Did You Know The Fathers Of Modern Science And Math Were Christian!?
Aside from the popular repetitive line from the Queen song Bohemian Rhapsody, “Galileo, Galileo, Galileo, Figaro, Magnifico-o-o-o”, what do you know about who Albert Einstein called the “father of modern science”?
Well for one, Galileo Galilei was a devout Christian who used his knowledge of mathematics, astronomy, and science to better understand God’s creations. He saw no difference between the two. Rather, he saw them blended as one in a marriage of God’s divine architecture.

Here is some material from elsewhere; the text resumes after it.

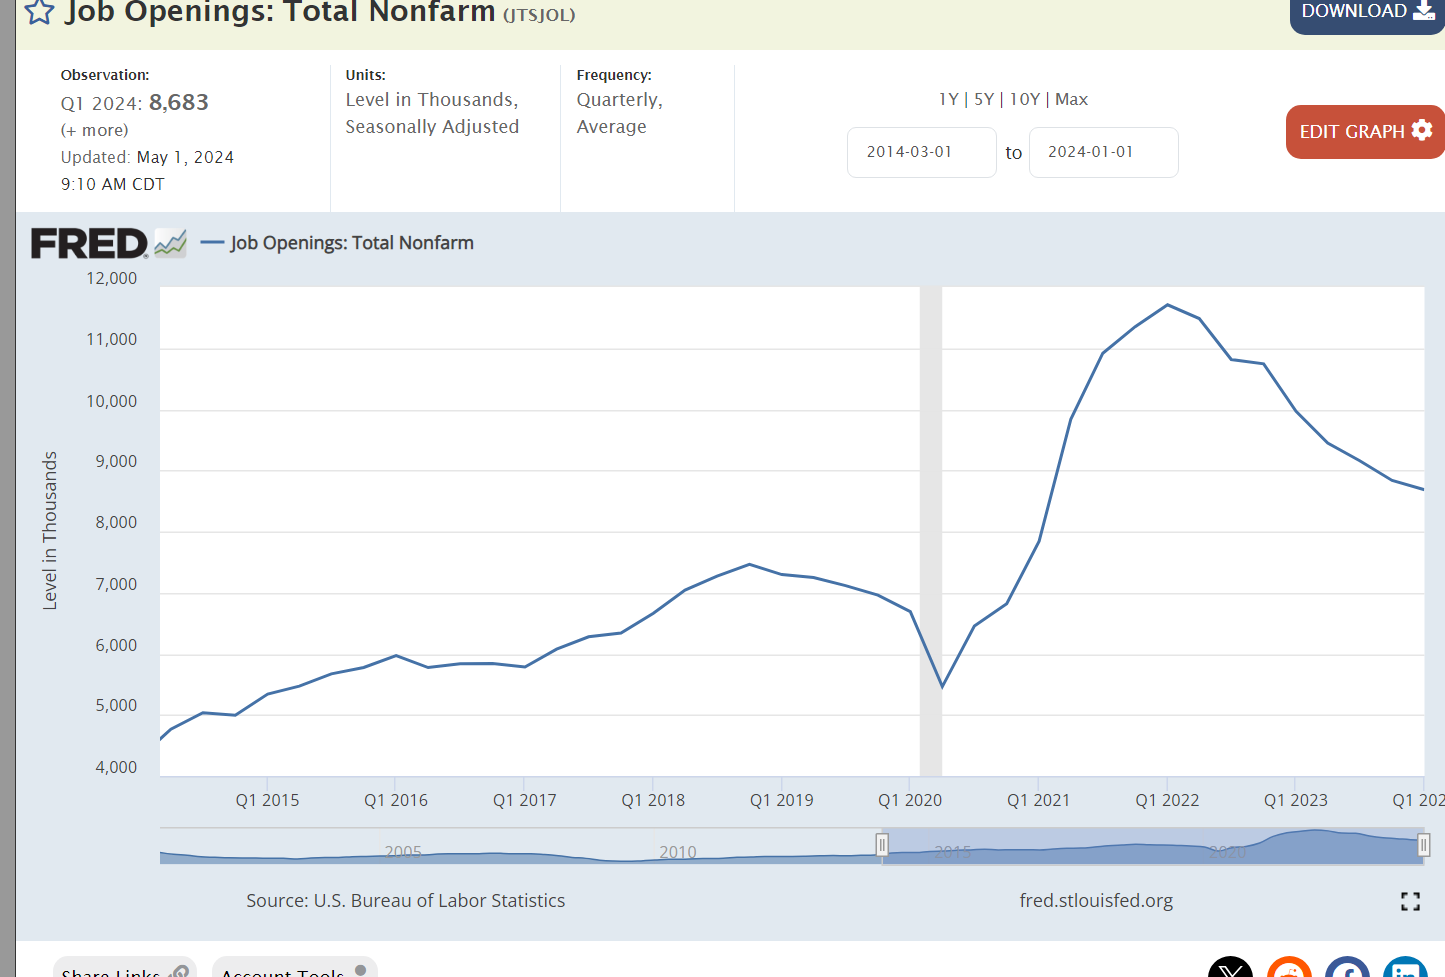
Task: Expand the (+ more) observations link
Action: (95, 130)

One of his most famous quotes is, “I do not feel obliged to believe that the same God who has endowed us with sense, reason, and intellect has intended us to forgo their use.” I concur!

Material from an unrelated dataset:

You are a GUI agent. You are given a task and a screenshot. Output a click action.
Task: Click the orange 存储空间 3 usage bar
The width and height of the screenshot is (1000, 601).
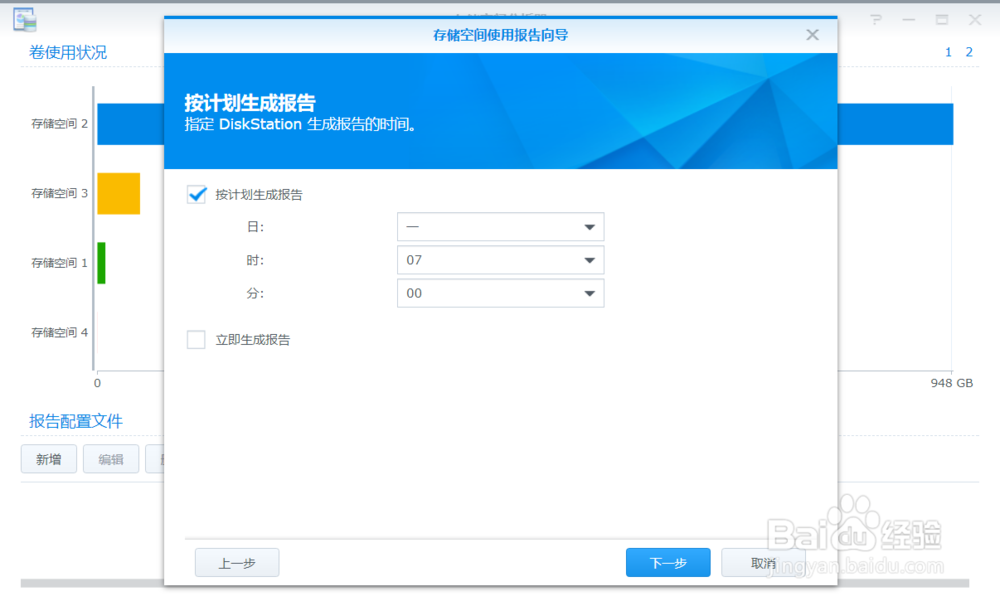(118, 193)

But, according to Stanford Solar Center in 1632 “Galileo angered the Pope when he published a book in which he openly stated that the Earth was moving around the Sun. He was put on trial by the Inquisition in Rome, where he was found suspect of heresy, and forced to say that all of his findings were wrong. He was first imprisoned, and later confined to his house near Florence.”
This is possibly one of the first instances of science and religion being in tension with each other.

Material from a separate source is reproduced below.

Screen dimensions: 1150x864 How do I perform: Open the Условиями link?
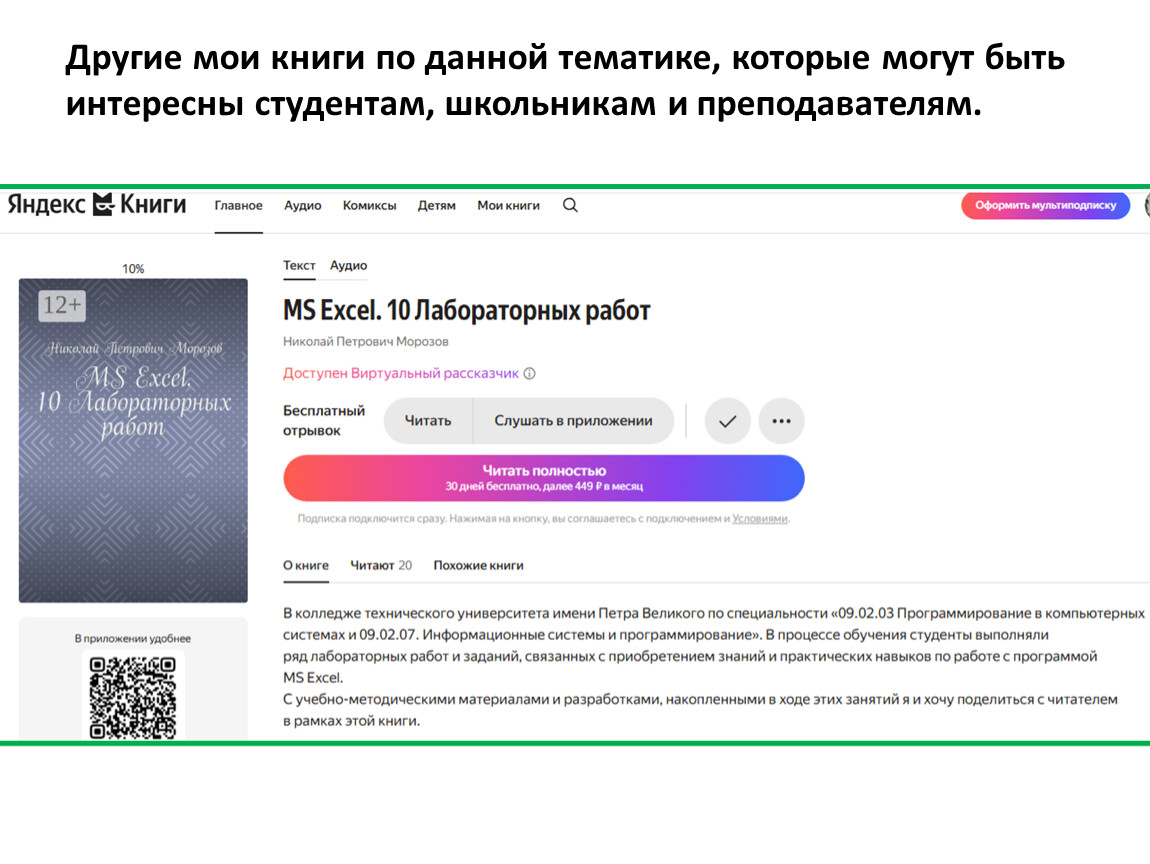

Next is Sir Isaac Newton. We all remember the story we were told as children about Newton sitting under a tree when an apple fell on his head and that’s how he discovered our current laws of gravity. That story has been so oversimplified it borders on the inaccurate. But I’m not here to rewrite grade-school textbooks.
Newton has been called “the greatest scientific genius the world has known.” But he spent way more time on theology than science. How crazy is that? Newton spent a ton of time looking for hidden messages and prophecies in the Bible using math in what we now call “cryptography.” A practice that also would have gotten him in trouble with the Holy Roman church, which would explain why his findings were kept secret until his death.
Perhaps the gross misuse of power by early popes left such a bad taste in the mouths of scientists that they abandoned their pursuit of knowing God.
But there is no denying that modern science, physics, astronomy, and mathematics would never have been possible without these two men of faith.